Copyright (c) 2021 Yoann Berenguer

Permission is hereby granted, free of charge, to any person obtaining a copy of this software and associated documentation files (the "Software"), to deal in the Software without restriction, including without limitation the rights to use, copy, modify, merge, publish, distribute, sublicense, and/or sell copies of the Software, and to permit persons to whom the Software is furnished to do so, subject to the following conditions:

The above copyright notice and this permission notice shall be included in all copies or substantial portions of the Software.

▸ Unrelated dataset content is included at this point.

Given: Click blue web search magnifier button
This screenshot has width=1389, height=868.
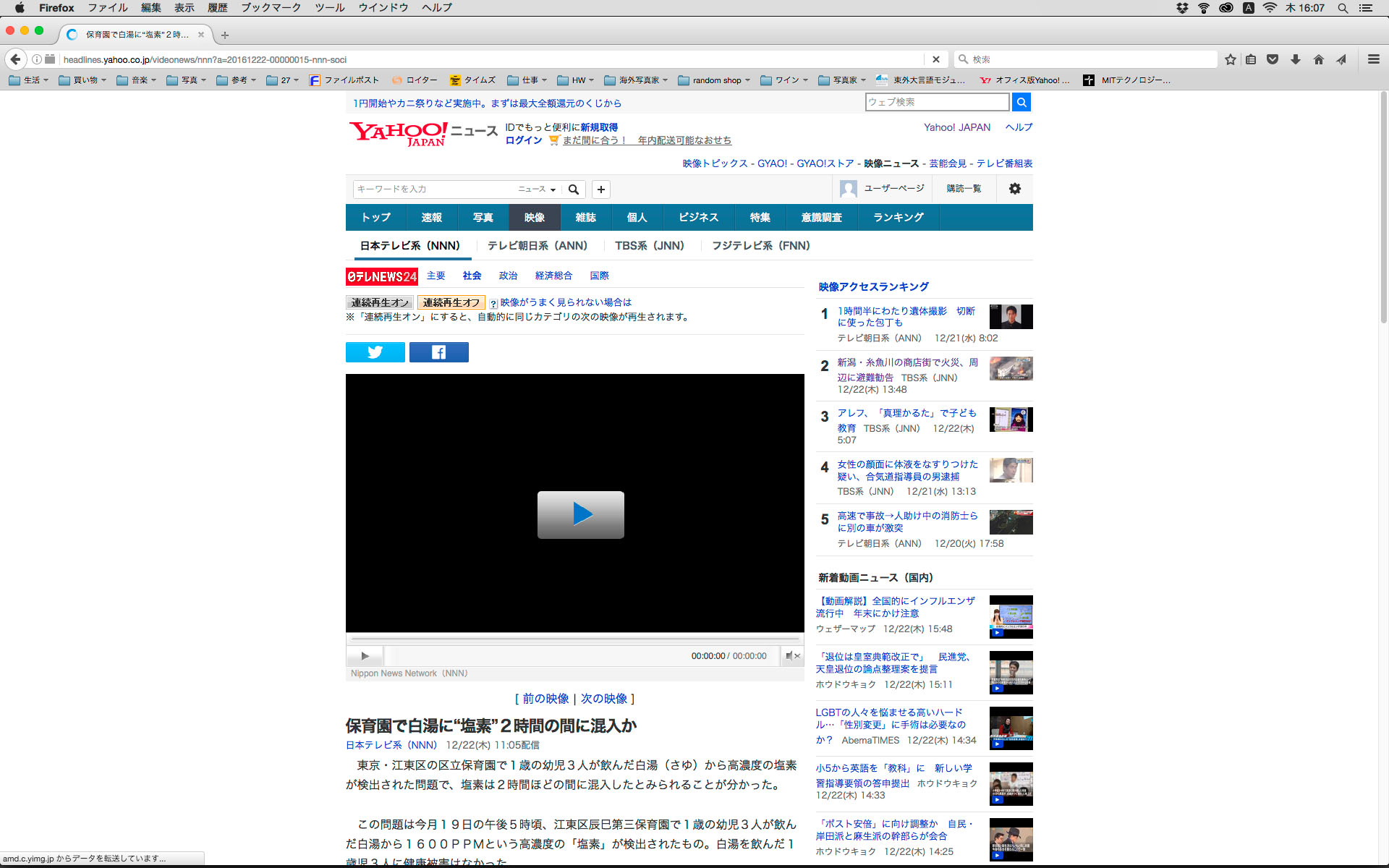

THE SOFTWARE IS PROVIDED "AS IS", WITHOUT WARRANTY OF ANY KIND, EXPRESS OR IMPLIED, INCLUDING BUT NOT LIMITED TO THE WARRANTIES OF MERCHANTABILITY, FITNESS FOR A PARTICULAR PURPOSE AND NONINFRINGEMENT. IN NO EVENT SHALL THE AUTHORS OR COPYRIGHT HOLDERS BE LIABLE FOR ANY CLAIM, DAMAGES OR OTHER LIABILITY, WHETHER IN AN ACTION OF CONTRACT, TORT OR OTHERWISE, ARISING FROM, OUT OF OR IN CONNECTION WITH THE SOFTWARE OR THE USE OR OTHER DEALINGS IN THE SOFTWARE.